To do =>
Convert the items below, from the start through the line containing "Action: (x=489, y=331)", into a two-column CSV with the headers item_text and item_answer. Give one row per item, with each value in a single quoted field and line breaks replaced by spaces.
----------------
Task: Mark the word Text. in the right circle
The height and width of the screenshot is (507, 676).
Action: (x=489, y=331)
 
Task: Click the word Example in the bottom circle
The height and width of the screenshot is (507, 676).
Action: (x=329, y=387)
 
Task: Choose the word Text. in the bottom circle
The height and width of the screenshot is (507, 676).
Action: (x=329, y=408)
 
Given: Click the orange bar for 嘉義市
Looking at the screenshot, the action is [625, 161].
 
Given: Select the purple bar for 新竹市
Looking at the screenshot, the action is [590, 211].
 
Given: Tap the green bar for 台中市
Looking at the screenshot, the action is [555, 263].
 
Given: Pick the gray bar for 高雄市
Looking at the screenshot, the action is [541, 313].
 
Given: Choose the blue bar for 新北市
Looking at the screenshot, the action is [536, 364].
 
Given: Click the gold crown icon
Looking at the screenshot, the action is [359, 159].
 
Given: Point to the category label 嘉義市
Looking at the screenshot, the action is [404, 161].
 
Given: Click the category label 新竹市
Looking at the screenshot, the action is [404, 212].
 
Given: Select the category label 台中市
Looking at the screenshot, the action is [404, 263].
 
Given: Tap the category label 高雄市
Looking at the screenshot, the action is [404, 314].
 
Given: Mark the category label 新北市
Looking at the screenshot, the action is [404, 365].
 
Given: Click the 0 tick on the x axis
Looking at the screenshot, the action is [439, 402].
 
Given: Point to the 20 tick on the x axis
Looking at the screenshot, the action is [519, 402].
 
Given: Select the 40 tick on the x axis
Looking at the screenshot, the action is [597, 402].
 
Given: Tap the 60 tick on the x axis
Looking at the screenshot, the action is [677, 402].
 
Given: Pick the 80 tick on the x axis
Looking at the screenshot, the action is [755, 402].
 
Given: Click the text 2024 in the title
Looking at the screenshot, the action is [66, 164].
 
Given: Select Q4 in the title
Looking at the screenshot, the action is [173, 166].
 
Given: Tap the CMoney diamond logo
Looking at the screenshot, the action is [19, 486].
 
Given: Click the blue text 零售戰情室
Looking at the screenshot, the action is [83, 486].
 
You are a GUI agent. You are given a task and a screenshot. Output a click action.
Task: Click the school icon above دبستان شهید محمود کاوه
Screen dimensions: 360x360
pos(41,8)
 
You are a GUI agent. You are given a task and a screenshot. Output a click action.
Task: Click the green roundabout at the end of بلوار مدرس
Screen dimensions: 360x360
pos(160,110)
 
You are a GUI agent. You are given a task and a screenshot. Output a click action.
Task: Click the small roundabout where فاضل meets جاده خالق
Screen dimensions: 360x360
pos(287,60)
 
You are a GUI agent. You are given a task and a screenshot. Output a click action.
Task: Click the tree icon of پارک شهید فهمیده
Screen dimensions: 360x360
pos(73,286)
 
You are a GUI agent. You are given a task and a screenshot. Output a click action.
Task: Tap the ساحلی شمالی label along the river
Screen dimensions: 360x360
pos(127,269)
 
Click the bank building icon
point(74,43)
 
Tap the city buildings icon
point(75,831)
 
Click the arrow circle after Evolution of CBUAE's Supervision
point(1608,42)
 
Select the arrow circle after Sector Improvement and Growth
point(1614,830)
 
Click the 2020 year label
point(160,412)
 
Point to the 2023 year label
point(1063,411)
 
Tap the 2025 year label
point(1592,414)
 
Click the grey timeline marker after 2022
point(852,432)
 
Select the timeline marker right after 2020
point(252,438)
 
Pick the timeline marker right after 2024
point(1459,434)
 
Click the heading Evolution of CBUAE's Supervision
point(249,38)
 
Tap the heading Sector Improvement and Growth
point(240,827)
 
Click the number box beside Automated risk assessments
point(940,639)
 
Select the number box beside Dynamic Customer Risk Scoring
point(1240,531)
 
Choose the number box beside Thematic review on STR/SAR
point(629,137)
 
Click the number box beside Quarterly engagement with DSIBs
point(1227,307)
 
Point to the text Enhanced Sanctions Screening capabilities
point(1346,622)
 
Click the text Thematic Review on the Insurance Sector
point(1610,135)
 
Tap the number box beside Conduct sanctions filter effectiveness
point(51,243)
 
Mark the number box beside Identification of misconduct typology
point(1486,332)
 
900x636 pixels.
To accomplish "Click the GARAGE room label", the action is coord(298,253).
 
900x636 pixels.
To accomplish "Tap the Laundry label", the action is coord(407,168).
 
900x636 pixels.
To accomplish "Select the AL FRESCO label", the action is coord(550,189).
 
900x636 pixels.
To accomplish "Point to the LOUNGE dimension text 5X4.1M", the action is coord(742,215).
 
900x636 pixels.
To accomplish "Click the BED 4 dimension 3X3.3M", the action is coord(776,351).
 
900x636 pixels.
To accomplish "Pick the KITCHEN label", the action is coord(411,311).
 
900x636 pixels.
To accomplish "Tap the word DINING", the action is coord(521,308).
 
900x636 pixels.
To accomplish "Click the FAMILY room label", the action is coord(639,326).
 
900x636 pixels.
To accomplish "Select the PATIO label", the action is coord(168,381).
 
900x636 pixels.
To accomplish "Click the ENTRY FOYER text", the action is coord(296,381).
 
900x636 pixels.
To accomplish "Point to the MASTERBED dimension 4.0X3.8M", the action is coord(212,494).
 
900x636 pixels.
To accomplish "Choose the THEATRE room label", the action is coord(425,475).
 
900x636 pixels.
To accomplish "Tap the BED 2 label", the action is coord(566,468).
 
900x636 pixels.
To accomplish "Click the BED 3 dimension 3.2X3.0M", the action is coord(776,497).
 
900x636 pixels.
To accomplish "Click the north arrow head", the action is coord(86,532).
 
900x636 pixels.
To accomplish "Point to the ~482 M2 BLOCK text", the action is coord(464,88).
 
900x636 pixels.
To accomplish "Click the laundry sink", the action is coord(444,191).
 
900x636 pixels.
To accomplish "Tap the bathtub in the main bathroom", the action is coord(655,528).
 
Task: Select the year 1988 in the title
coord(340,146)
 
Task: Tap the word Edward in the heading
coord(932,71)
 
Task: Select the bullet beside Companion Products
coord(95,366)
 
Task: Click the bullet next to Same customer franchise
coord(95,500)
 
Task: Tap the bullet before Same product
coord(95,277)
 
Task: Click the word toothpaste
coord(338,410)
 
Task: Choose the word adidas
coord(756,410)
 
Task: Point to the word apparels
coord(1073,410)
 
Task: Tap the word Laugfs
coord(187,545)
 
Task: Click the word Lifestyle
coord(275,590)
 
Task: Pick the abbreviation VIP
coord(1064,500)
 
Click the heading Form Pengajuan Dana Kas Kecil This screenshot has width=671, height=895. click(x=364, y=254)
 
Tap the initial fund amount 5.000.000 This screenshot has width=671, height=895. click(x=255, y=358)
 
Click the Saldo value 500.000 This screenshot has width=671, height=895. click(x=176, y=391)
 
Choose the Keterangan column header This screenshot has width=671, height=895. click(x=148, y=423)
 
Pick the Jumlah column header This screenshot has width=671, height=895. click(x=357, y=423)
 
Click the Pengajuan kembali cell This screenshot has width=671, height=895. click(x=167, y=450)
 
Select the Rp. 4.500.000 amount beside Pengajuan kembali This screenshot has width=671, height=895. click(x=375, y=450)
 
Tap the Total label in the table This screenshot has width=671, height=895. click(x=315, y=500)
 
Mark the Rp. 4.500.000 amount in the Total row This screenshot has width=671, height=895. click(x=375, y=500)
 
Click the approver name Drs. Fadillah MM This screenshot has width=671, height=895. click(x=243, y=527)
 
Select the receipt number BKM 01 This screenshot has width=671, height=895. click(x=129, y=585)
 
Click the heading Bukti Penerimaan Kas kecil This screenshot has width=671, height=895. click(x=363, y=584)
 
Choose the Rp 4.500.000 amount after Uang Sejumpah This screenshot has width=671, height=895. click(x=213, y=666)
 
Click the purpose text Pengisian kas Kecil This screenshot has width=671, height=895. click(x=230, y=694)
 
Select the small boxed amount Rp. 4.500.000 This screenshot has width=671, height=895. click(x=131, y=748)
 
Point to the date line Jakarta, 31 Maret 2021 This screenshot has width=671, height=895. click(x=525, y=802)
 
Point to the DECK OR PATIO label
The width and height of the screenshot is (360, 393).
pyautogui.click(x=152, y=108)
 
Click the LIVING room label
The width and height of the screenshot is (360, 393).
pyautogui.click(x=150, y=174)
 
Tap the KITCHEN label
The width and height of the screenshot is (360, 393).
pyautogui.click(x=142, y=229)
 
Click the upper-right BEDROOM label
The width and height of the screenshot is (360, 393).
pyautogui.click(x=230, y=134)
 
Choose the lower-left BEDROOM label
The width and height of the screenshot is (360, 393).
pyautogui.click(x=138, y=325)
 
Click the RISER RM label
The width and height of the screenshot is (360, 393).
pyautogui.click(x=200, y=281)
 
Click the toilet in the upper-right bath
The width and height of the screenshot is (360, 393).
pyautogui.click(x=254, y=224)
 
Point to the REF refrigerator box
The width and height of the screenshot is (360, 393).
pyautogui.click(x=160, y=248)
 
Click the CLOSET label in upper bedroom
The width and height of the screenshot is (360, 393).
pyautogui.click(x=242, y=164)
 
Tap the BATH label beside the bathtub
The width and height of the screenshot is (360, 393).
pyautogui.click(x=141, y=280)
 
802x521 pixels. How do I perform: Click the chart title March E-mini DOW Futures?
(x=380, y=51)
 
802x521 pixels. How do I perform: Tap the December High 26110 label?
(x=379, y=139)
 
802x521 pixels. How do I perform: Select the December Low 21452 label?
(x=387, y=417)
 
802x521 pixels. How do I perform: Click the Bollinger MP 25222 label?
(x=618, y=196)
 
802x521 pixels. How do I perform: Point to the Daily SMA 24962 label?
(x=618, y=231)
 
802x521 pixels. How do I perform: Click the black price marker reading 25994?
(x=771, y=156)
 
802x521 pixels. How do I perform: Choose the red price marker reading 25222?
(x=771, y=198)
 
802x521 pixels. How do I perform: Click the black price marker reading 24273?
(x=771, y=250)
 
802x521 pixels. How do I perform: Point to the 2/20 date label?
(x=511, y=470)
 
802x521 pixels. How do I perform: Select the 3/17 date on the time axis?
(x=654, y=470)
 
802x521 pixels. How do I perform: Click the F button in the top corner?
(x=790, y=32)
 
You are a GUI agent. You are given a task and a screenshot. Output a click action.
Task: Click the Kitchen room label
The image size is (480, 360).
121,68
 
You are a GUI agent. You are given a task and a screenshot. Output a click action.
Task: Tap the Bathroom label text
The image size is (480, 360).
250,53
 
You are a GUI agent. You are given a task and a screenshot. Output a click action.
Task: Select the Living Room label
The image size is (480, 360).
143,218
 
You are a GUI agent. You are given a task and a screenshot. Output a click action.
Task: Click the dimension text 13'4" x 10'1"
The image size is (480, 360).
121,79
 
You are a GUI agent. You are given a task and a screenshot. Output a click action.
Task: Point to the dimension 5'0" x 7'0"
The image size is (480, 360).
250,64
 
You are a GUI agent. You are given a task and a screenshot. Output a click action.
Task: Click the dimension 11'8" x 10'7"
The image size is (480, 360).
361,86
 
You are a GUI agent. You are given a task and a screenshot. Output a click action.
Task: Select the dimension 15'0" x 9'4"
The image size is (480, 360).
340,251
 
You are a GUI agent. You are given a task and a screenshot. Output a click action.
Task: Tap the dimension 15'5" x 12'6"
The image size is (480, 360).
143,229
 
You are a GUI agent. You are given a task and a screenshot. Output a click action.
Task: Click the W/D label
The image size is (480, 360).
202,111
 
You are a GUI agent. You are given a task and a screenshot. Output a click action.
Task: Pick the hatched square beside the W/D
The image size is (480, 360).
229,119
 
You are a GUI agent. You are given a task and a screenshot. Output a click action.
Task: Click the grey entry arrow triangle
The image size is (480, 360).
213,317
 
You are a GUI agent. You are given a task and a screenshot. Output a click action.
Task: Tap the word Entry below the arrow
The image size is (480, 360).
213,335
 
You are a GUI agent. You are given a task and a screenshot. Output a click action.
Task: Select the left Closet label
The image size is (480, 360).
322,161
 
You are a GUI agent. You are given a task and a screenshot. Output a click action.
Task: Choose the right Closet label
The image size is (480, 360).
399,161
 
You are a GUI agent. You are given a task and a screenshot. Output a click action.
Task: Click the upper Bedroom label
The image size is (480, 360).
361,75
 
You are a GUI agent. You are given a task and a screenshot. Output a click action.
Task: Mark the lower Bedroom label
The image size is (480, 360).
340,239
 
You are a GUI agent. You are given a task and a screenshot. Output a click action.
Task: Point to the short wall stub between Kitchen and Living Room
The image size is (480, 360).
----------------
In response =>
item_text,item_answer
"Task: Mark the word Text. in the right circle The height and width of the screenshot is (507, 676). Action:","(x=489, y=331)"